Companies will point viewers to websites that mention the list prices of the drugs they advertise, and that also mention what consumers can expect to actually pay for the drugs. It’s a voluntary action agreed upon by the 33 members of the Pharmaceutical Research and Manufacturers of America, or PhRMA.
“PhRMA member companies’ direct-to-consumer television advertisements will soon direct patients to information about medicine costs, including the list price of the medicine, out-of-pocket costs or other context about the potential cost of the medicine and available financial assistance,” the group said in a statement.

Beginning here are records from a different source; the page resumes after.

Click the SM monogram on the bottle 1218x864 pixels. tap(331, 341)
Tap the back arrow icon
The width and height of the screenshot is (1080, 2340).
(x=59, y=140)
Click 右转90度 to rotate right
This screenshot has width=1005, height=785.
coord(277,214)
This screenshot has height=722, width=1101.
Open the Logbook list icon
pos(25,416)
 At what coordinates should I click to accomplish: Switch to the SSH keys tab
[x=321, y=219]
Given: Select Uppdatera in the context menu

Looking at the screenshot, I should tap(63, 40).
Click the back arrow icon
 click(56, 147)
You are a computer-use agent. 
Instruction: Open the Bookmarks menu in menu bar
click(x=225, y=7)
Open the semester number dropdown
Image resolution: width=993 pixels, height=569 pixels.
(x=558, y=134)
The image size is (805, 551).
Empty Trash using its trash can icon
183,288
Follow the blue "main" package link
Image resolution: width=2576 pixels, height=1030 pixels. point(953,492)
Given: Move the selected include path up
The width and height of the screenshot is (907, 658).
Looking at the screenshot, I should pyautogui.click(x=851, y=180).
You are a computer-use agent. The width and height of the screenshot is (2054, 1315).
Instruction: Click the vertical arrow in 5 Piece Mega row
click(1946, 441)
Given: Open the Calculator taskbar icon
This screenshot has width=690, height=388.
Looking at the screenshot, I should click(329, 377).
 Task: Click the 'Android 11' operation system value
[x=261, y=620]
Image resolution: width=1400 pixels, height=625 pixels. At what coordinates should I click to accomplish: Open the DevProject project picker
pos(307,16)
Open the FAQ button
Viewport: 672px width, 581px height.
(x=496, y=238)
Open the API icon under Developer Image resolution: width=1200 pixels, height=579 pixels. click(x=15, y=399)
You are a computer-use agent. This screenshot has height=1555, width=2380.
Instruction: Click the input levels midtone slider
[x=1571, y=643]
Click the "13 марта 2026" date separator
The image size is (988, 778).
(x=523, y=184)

It’s a direct response to the Trump administration’s decision to write a rule requiring price information in drug ads. PhRMA said any attempt to force companies to publish prices would violate First Amendment rights of free speech.
This move would be voluntary, but all members, which include major drug makers such as GlaxoSmithKline, Merck, Amgen and Eli Lilly, have signed on.
“The Administration and Congress have called on our industry to provide cost information in DTC (direct-to-consumer) advertisements, and our members are voluntarily stepping up to the plate,” the group said.
The move did not impress Ben Wakana, a spokesman for Patients for Affordable Drugs.
“The PhRMA proposal is a laughable attempt to avoid full transparency,” Wakana told NBC News.
“This is a propaganda campaign to control the information consumers see and to keep prices high.”
The television ads will not include a drug’s actual list price, but will direct viewers to websites that will discuss prices. PhRMA CEO Stephen Ubl said this is because patients will also get an explanation of how much insurance pays and pointers to payment assistance plans. “Simply including list prices may be confusing and may discourage consumers from seeking medical care,” Ubl told reporters.
Wakana said this approach gives the companies an opportunity to deflect blame about drug costs. “If drug companies are nervous that patients won’t take their drugs if they see the full price, then drug companies should lower their prices,” he said.
Wakana also noted the move only affects television ads, not online, print or other ads.